OpenShift expects that storage volumes are provisioned by system administrator outside of OpenShift. As subsequent step, the system admin then tells OpenShift about these volumes by creating Persistent Volumes objects. Wearing your "system admin" hat, follow these guides to create Persistent Volumes named pv001
and pv002
.
Now that the "system admin" has deployed some Persistent Volumes, you can continue as an application developer and actually use these volumes to store some MySQL and Wordpress data. From now on, the guide does not depend on the underlying storage technology!

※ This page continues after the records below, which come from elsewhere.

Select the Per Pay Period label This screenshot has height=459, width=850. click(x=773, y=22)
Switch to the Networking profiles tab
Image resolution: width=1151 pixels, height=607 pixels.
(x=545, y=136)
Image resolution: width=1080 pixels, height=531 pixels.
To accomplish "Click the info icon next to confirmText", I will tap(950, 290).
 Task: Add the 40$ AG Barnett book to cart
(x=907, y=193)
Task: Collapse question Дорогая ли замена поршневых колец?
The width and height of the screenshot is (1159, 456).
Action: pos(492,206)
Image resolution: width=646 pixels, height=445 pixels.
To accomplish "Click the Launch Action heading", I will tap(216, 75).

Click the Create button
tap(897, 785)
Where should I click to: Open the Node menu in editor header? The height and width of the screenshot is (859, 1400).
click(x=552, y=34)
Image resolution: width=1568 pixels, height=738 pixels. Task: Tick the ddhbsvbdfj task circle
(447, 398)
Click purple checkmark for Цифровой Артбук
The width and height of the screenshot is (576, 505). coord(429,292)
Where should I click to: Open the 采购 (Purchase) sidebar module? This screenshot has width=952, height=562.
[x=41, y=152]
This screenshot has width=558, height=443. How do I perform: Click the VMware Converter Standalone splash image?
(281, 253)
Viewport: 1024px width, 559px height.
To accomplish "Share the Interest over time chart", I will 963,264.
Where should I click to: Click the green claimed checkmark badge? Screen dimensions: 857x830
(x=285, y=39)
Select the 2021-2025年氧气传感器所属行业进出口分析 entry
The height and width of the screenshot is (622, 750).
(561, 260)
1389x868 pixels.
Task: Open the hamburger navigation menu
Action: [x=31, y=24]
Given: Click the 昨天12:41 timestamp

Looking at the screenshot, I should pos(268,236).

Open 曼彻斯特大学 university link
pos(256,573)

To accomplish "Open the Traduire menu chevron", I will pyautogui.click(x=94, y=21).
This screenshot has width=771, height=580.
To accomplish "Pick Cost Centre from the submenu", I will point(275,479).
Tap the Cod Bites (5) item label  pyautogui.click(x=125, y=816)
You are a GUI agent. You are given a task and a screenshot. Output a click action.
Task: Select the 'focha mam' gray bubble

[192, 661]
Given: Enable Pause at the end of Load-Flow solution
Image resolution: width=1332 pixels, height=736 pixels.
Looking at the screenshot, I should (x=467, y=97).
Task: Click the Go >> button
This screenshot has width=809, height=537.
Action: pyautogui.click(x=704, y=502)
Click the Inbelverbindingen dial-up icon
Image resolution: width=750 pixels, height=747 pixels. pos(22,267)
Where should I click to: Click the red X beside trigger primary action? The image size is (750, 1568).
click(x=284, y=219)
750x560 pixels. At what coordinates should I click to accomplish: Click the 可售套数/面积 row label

# Create claims for storage.
# The claims in this example carefully match the volumes created above.
$ oc create -f examples/wordpress/pvc-wp.yaml
$ oc create -f examples/wordpress/pvc-mysql.yaml
$ oc get pvc
NAME LABELS STATUS VOLUME
claim-mysql map[] Bound pv0002
claim-wp map[] Bound pv0001
Launch the MySQL pod.
oc create -f examples/wordpress/pod-mysql.yaml
After a few moments, MySQL will be running and accessible via the pod's IP address. We don't know what the IP address will be and we wouldn't want to hard-code that value in any pod that wants access to MySQL.
Create a service in front of MySQL that allows other pods to connect to it by name.
# This allows the pod to access MySQL via a service name instead of hard-coded host address
oc create -f examples/wordpress/service-mysql.yaml
We use the MySQL service defined above in our Wordpress pod. The variable WORDPRESS_DB_HOST is set to the name of our MySQL service.
Because the Wordpress pod and MySQL service are running in the same namespace, we can reference the service by name. We
can also access a service in another namespace by using the name and namespace: mysql.another_namespace
. The fully qualified
name of the service would also work: mysql.<namespace>.svc.cluster.local
- name: WORDPRESS_DB_HOST
# this is the name of the mysql service fronting the mysql pod in the same namespace
# expands to mysql.<namespace>.svc.cluster.local - where <namespace> is the current namespace
value: mysql
Launch the Wordpress pod and its corresponding service.
oc create -f examples/wordpress/pod-wordpress.yaml
oc create -f examples/wordpress/service-wp.yaml
oc get svc
NAME LABELS SELECTOR IP(S) PORT(S)
mysql name=mysql name=mysql 172.30.115.137 3306/TCP
wpfrontend name=wpfrontend name=wordpress 172.30.170.55 5055/TCP
In your browser, visit 172.30.170.55:5055 (your IP address will vary). The Wordpress install process will lead you through setting up the blog.